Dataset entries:
::::::::

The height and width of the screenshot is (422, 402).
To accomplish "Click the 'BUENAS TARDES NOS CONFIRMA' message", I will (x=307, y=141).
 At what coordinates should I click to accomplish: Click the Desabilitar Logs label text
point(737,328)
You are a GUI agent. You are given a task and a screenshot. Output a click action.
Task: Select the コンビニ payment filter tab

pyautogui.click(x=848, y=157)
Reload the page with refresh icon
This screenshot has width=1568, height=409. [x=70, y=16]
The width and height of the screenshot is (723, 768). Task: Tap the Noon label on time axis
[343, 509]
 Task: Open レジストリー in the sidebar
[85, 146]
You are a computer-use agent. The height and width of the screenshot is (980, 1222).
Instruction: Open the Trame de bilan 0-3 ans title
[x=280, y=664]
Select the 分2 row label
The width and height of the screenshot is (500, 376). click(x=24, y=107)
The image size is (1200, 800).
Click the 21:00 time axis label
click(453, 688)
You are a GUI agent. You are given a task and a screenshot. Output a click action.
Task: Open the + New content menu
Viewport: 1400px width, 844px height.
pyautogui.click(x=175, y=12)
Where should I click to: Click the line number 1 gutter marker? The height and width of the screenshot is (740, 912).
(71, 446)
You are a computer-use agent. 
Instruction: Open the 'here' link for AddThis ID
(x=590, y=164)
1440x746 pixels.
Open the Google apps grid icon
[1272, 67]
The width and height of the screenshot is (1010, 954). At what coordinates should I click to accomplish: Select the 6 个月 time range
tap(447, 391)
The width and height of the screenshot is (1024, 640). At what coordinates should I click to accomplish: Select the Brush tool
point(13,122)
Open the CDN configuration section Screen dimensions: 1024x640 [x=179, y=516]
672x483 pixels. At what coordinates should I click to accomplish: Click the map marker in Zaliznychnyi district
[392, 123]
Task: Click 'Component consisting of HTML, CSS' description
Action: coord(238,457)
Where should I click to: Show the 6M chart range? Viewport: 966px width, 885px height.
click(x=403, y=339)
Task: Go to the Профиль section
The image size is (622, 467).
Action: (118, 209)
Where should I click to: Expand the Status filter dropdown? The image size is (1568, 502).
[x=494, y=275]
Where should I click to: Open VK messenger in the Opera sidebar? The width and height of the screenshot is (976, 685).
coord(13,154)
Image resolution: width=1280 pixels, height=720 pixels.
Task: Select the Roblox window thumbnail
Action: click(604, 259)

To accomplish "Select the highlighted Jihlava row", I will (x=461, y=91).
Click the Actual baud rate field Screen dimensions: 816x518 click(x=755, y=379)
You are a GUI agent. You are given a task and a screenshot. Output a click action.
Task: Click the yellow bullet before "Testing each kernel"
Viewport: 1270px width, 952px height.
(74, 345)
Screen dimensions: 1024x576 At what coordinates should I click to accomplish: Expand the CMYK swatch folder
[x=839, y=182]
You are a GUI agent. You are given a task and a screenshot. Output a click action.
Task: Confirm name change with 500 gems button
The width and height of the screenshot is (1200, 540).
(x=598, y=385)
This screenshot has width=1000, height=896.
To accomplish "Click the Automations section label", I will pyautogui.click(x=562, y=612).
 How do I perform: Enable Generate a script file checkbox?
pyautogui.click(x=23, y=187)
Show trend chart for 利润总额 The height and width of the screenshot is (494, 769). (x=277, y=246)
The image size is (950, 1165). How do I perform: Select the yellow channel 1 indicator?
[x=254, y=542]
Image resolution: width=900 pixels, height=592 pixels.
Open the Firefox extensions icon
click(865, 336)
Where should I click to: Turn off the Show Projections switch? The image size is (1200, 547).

::::::::

What the task asks:
The response should be an exact copy of the lines from the one with "Task: Confirm name" through the end of the data, with no other text.

Response:
Task: Confirm name change with 500 gems button
The width and height of the screenshot is (1200, 540).
(x=598, y=385)
This screenshot has width=1000, height=896.
To accomplish "Click the Automations section label", I will pyautogui.click(x=562, y=612).
 How do I perform: Enable Generate a script file checkbox?
pyautogui.click(x=23, y=187)
Show trend chart for 利润总额 The height and width of the screenshot is (494, 769). (x=277, y=246)
The image size is (950, 1165). How do I perform: Select the yellow channel 1 indicator?
[x=254, y=542]
Image resolution: width=900 pixels, height=592 pixels.
Open the Firefox extensions icon
click(865, 336)
Where should I click to: Turn off the Show Projections switch? The image size is (1200, 547).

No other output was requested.